A great deal of paternalism is embedded in the assumption that while “we” can survive change and innovation and endure the tensions created by modernity, “they” cannot; that “we” can repeatedly reinvent ourselves, our culture, our tradition, while “they” must adhere to known cultural patterns. These assumptions are particularly damaging for women who can improve their social status only by challenging traditional norms. If a society cannot undergo change while retaining its identity, then the aspiration of women to improve their social position necessarily comes into conflict with the rights of the group.

If, however, culture and tradition are seen in a less static light, then reformers could be seen as contributing to the preservation of the communal identity no less than conservatives. The fate of a culture, a language, or a religion ought to be determined by its members. For that purpose one must grant cultural, religious, national rights to individuals rather than to the community as a whole. The difference between granting cultural or religious rights to individuals and granting them to groups is evident if one compares the status of the Reform movement in Israel and in the United States. In the United States religious rights are individual rights—under these condition the Reform movement flourishes, as a large percentage of American Jews choose to affiliate with it. In Israel, on the other hand, religious rights are granted to each religious community. The search for a unified voice that represents the Jewish community provokes a struggle among the different Jewish movements. The Orthodox, who succeeded in presenting themselves as the sole authoritative representatives of Judaism, attempt to disqualify all other versions, especially the Reform one. The Reform movement is thus presented as a threat to the continued existence of the Jewish people, and its members are deprived of their religious rights. Unlike Orthodox institutions, Reform ones receive almost no financial support from the state; the teachings of the Reform movement are not part of Jewish studies in schools; and Reform rabbis cannot perform marriage. Consequently the Reform movement finds it very hard to form an Israeli branch.
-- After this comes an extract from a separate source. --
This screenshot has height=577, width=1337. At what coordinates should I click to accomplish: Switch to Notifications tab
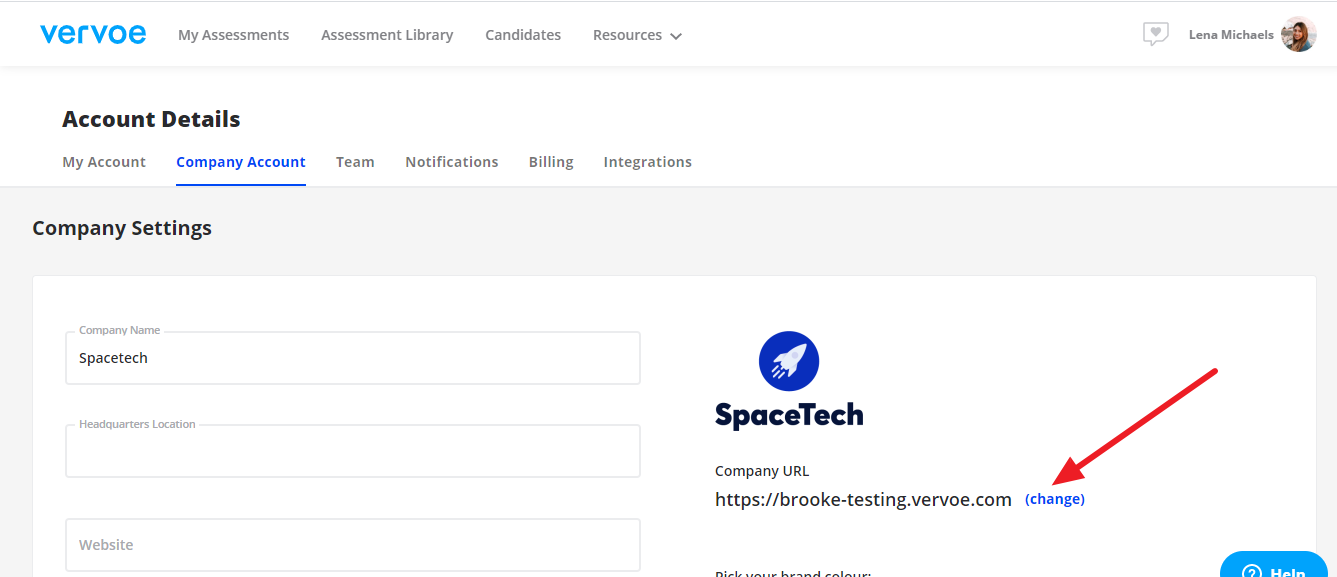pyautogui.click(x=452, y=162)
As a result, in Israel (unlike the United States), individual Jews are unable to make a free choice concerning the way they would like to practice their religion.

This analysis can teach three lessons: first, we should have a realistic, less sentimental view of traditional communities and a less static view of culture. We ought to recognize that cultures are permanently changing and developing, and that there is no reason to “freeze” a culture in order to preserve it. Cultures hostile to change are less likely to flourish and stand the risk of degeneration. Second, we should trust the ability of individuals to withstand change and reform their traditions and lifestyle without surrendering completely their particular identity. Third, we must entrust the faith of the community to its individual members. We ought then to empower individuals by granting them individual rights. In so doing, we may protect the rights of the less powerful and less conservative members of each group to live their lives and preserve their identity the way they see fit. In so doing, we may also provide help and support for agents of cultural and social change in general, and in particular for defenders of women’s rights.